» **Excerpted data**

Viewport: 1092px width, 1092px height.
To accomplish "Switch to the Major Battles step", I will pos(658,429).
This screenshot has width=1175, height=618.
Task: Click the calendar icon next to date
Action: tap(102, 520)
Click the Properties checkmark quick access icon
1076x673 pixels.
==
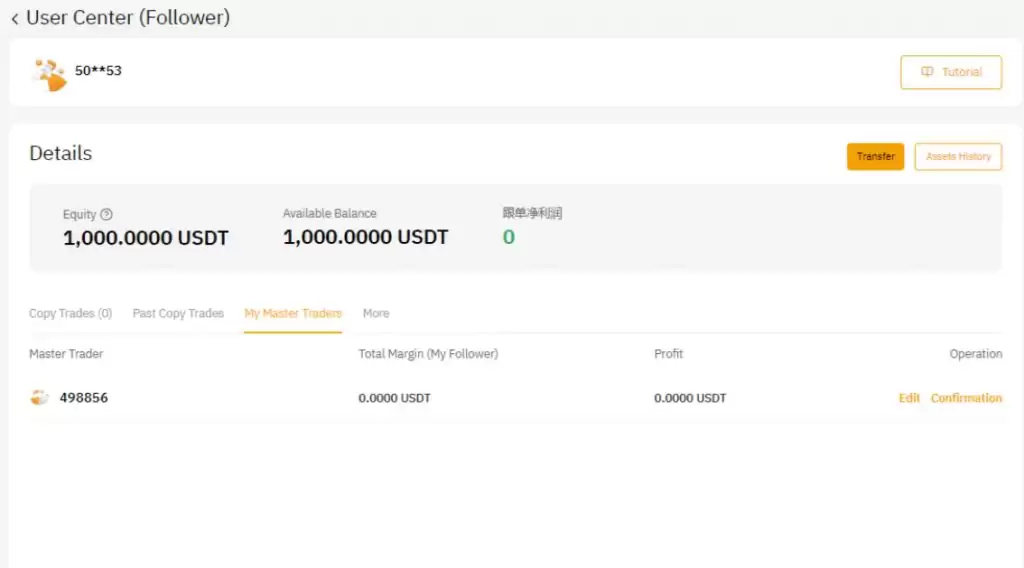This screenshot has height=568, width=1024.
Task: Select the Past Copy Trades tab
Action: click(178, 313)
---
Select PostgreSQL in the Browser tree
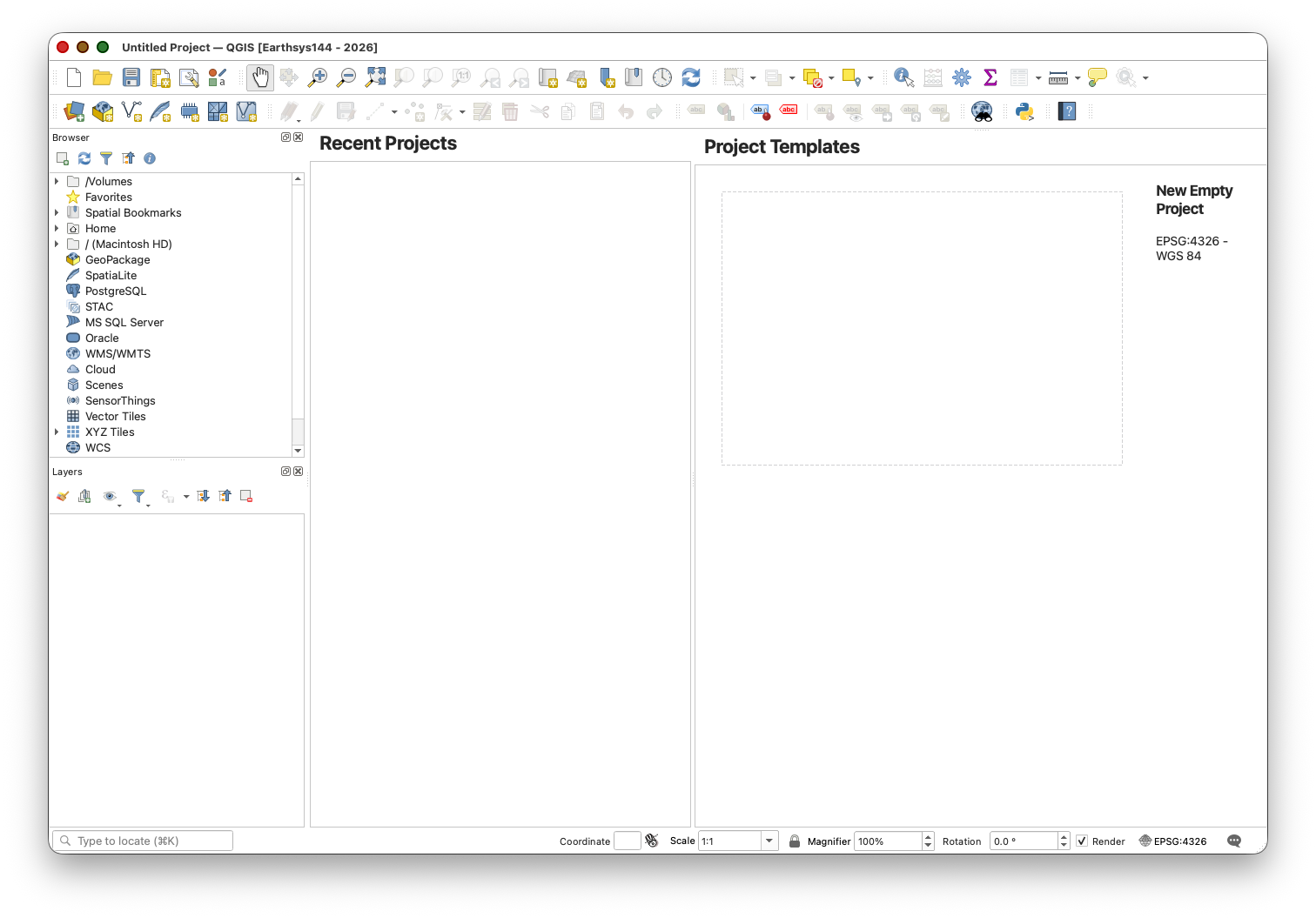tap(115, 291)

» **The problem**
From the records above, repeat exactly the lines from the one with "Click the Properties" through the one with "1076x673 pixels.", both included.

» **Response to the task**
Click the Properties checkmark quick access icon
1076x673 pixels.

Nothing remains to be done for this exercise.